### Problem to solve
Recast the lines from the one containing "Task: Click the gray" through the one containing "Action: coord(336,48)" as a Markdown table with a column No. for the row number and a column Line for the text, leaving out any blank lines.

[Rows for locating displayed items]
— start —

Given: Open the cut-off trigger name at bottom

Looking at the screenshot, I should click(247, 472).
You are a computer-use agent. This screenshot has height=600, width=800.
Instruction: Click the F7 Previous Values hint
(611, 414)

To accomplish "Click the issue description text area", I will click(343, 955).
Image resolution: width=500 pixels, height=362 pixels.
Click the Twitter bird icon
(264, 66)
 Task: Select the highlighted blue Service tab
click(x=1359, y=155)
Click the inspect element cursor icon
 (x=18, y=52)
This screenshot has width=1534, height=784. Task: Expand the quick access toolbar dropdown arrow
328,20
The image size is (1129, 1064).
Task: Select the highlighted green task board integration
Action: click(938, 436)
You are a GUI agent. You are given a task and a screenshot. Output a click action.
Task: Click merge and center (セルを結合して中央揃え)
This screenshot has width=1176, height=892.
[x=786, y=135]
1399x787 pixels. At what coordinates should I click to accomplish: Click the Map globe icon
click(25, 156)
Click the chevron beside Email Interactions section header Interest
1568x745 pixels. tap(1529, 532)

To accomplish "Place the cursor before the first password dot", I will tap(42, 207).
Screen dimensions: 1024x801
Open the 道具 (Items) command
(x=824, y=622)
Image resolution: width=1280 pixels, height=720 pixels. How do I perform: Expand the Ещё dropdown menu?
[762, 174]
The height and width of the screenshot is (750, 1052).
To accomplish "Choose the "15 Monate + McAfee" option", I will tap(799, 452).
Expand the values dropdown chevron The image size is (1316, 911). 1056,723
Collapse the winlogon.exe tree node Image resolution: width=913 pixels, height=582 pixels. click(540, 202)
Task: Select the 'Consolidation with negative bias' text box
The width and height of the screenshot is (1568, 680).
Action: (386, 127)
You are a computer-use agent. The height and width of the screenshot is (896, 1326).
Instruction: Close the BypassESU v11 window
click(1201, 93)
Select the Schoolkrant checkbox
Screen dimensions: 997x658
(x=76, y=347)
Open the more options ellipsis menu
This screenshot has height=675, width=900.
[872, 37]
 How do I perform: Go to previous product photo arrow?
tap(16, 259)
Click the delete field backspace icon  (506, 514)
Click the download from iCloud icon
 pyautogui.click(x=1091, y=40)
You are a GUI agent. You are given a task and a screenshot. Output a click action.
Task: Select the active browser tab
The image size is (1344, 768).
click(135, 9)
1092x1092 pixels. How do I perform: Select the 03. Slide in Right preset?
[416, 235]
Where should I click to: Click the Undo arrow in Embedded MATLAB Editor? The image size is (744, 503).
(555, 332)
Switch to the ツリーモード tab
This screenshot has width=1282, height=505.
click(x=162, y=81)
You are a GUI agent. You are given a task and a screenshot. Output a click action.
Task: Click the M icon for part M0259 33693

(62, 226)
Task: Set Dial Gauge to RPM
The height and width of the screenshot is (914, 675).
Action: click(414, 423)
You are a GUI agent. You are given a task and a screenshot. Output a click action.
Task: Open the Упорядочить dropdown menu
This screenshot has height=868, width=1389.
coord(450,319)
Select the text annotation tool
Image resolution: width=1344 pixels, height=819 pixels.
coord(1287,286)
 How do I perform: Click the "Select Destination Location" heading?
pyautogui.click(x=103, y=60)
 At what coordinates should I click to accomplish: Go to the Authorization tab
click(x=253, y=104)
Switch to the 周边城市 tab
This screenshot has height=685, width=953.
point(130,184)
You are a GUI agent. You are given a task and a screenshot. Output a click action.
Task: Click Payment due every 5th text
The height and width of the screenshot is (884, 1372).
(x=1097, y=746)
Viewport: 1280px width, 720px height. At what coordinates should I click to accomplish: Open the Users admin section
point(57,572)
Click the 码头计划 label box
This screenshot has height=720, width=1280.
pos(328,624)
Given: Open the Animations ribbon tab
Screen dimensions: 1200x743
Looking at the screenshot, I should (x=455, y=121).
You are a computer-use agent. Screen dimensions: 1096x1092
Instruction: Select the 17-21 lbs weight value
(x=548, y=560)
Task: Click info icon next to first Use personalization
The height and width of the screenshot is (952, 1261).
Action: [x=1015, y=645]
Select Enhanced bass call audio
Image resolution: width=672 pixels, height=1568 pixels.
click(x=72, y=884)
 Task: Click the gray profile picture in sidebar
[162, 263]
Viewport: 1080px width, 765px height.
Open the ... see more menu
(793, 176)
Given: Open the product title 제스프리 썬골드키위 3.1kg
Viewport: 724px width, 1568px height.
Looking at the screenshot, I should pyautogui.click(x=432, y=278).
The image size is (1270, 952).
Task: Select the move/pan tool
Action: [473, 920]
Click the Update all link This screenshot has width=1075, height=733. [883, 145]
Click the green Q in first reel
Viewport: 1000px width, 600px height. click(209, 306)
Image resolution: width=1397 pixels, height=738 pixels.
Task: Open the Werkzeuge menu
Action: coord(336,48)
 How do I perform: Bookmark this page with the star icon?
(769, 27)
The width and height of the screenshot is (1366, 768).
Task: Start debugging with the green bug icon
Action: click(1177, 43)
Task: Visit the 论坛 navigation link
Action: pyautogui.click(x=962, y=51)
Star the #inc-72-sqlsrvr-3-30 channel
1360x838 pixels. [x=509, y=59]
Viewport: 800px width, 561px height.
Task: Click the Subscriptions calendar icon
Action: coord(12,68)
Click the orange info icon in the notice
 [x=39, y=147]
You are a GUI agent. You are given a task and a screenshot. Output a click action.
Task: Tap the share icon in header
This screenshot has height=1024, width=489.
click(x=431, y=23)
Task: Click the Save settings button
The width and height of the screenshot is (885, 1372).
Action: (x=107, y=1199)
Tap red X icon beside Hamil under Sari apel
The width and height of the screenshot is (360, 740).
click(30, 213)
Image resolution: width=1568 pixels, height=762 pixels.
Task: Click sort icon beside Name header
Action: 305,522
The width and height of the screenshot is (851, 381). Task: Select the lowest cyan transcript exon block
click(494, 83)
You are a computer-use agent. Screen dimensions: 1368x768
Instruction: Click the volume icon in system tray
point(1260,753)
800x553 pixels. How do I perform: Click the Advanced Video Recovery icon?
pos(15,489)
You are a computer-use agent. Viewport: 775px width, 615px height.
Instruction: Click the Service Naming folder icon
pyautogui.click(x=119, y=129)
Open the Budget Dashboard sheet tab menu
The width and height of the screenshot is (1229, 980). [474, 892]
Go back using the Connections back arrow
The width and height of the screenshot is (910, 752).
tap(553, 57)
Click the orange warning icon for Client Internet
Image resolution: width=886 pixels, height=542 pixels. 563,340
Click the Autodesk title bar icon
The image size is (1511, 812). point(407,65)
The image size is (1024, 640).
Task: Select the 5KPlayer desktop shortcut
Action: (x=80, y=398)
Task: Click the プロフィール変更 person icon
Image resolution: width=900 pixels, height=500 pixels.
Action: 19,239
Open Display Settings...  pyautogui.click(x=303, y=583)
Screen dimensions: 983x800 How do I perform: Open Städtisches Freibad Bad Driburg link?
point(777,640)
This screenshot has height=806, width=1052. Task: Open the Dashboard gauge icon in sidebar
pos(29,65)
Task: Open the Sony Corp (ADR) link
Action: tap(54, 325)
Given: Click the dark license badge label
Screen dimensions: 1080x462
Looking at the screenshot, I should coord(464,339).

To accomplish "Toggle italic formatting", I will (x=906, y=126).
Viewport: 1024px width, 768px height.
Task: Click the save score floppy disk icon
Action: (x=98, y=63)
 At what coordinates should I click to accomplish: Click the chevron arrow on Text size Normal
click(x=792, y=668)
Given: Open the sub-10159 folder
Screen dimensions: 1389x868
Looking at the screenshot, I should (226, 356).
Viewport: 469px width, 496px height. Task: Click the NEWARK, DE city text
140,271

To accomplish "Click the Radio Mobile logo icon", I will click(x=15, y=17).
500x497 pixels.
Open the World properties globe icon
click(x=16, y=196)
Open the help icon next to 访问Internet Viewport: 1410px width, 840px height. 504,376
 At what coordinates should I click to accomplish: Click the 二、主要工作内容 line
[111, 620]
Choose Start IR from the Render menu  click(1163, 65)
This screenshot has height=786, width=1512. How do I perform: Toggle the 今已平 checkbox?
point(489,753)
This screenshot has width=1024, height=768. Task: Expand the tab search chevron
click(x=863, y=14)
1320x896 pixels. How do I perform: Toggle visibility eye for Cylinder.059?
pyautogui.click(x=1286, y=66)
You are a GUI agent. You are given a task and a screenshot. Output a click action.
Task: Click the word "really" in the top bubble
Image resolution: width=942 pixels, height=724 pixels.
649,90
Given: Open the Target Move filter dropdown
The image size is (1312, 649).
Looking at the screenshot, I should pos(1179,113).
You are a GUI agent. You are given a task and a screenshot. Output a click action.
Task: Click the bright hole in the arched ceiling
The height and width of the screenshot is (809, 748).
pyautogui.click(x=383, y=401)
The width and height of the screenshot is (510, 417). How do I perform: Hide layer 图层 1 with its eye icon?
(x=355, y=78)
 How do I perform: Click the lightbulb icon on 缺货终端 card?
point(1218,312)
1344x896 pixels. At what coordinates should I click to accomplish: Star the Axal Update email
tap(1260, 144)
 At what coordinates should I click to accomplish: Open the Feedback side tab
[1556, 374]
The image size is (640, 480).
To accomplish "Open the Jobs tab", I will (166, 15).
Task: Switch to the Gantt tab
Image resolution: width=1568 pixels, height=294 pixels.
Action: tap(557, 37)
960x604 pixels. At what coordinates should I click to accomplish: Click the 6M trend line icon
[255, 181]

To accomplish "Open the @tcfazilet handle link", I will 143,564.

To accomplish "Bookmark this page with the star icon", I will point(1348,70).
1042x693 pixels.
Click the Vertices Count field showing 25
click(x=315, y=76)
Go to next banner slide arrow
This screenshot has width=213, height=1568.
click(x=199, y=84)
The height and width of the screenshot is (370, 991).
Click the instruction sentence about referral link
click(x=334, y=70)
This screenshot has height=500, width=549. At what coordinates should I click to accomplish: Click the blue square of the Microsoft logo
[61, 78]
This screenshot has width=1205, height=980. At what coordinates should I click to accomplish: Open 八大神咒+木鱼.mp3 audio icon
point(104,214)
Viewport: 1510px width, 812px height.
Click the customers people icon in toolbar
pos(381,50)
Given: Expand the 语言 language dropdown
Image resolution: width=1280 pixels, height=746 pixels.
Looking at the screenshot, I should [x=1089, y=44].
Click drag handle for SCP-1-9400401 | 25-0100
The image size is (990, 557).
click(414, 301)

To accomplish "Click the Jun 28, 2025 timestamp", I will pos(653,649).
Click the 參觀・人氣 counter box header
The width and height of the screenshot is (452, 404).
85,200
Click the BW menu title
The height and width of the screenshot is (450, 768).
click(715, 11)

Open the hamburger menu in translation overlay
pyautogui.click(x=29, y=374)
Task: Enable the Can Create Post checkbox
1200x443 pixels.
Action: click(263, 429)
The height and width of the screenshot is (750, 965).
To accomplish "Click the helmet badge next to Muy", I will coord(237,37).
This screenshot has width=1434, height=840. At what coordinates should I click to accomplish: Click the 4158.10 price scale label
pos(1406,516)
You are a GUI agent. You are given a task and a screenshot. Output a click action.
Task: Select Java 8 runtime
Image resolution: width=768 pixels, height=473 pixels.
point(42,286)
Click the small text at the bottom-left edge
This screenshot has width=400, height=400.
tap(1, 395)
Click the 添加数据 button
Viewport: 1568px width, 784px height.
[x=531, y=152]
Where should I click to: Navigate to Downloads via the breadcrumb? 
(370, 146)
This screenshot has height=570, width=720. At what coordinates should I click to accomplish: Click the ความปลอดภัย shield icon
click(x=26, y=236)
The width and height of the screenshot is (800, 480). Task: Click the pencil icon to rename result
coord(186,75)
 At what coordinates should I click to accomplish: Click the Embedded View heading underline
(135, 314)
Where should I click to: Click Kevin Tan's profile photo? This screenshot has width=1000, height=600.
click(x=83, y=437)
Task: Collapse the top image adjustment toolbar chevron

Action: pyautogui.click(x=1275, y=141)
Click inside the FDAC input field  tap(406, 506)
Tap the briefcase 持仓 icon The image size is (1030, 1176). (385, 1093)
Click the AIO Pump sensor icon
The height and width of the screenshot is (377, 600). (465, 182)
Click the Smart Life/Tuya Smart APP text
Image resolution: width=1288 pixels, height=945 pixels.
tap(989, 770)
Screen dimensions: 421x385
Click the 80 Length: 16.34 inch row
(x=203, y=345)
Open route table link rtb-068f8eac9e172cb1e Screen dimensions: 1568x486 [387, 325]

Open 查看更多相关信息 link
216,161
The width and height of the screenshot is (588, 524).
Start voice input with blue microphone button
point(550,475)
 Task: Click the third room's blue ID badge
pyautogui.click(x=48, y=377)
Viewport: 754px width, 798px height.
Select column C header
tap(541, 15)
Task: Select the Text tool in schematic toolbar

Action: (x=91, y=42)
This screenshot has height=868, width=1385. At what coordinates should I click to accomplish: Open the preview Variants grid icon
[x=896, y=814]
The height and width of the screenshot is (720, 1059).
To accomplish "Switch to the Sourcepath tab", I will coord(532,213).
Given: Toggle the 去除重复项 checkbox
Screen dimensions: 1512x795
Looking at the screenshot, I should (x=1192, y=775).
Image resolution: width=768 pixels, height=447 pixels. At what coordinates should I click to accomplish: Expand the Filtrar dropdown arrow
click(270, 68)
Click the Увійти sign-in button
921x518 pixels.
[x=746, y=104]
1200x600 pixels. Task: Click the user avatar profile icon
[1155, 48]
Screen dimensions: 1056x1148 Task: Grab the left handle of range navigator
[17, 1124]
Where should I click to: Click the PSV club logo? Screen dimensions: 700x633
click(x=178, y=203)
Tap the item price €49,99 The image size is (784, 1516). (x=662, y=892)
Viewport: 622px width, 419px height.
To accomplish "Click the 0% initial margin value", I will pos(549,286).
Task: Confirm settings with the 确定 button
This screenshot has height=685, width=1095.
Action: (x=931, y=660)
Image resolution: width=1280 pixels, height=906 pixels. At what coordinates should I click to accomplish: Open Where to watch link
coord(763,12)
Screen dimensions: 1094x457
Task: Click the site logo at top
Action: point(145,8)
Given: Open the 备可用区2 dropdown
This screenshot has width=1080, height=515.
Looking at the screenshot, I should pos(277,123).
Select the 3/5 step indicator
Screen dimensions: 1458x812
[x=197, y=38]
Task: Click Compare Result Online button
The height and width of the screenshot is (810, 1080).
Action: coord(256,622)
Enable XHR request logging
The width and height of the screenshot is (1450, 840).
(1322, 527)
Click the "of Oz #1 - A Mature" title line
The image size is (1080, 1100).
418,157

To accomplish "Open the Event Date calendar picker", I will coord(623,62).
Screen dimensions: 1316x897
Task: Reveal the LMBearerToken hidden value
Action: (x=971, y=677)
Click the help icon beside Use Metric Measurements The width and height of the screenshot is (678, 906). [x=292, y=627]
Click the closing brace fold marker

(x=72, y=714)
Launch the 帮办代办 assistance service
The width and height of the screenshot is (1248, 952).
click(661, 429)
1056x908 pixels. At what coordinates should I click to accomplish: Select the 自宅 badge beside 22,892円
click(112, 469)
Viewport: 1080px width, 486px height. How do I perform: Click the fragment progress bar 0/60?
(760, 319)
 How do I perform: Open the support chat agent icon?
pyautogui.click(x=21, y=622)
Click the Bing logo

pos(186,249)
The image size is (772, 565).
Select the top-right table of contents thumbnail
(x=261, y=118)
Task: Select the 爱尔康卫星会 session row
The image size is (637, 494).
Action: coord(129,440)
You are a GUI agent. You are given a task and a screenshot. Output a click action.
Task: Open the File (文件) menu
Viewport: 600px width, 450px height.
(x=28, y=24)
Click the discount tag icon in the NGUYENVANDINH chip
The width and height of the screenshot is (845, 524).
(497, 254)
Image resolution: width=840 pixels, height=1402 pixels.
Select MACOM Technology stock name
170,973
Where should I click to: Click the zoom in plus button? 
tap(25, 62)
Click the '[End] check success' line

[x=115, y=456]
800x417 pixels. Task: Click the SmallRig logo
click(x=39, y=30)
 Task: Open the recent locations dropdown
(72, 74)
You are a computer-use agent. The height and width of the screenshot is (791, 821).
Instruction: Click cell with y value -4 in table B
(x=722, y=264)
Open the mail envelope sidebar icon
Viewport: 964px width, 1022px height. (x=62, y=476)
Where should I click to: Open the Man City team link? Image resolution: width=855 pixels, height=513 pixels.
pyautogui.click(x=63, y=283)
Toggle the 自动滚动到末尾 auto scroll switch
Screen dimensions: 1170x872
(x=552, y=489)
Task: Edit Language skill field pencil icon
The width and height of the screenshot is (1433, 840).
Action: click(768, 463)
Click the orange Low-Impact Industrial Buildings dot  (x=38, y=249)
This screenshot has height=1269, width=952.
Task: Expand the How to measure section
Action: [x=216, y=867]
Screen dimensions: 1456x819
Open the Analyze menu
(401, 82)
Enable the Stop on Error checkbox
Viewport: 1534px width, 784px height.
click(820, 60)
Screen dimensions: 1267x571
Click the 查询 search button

— end —

### Complete output
| No. | Line |
|---|---|
| 1 |  Task: Click the gray profile picture in sidebar |
| 2 | [162, 263] |
| 3 | Viewport: 1080px width, 765px height. |
| 4 | Open the ... see more menu |
| 5 | (793, 176) |
| 6 | Given: Open the product title 제스프리 썬골드키위 3.1kg |
| 7 | Viewport: 724px width, 1568px height. |
| 8 | Looking at the screenshot, I should pyautogui.click(x=432, y=278). |
| 9 | The image size is (1270, 952). |
| 10 | Task: Select the move/pan tool |
| 11 | Action: [473, 920] |
| 12 | Click the Update all link This screenshot has width=1075, height=733. [883, 145] |
| 13 | Click the green Q in first reel |
| 14 | Viewport: 1000px width, 600px height. click(209, 306) |
| 15 | Image resolution: width=1397 pixels, height=738 pixels. |
| 16 | Task: Open the Werkzeuge menu |
| 17 | Action: coord(336,48) |